■ EXERCISE ■
The entries below hold a line with "The height and width of the screenshot is (309, 550)." and a line with "You are a computer-use". Return those lines and all that lie between them, exactly and only.

Dataset entries:
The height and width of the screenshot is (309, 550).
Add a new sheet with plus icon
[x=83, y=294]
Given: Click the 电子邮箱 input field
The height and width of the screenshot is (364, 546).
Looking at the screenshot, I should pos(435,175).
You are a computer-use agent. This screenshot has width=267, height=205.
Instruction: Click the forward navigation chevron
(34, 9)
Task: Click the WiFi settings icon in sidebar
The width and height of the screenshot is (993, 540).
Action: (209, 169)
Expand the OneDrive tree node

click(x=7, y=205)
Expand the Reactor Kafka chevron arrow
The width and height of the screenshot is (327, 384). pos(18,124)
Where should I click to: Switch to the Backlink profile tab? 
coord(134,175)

==

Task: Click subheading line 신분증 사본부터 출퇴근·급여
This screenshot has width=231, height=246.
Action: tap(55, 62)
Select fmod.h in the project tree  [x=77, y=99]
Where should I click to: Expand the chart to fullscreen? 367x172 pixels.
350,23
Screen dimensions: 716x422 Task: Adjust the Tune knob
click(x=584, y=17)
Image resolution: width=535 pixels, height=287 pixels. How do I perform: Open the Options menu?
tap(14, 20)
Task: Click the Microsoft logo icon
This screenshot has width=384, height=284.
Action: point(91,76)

■ SOLUTION FOR THIS TASK ■
The height and width of the screenshot is (309, 550).
Add a new sheet with plus icon
[x=83, y=294]
Given: Click the 电子邮箱 input field
The height and width of the screenshot is (364, 546).
Looking at the screenshot, I should pos(435,175).
You are a computer-use agent. This screenshot has width=267, height=205.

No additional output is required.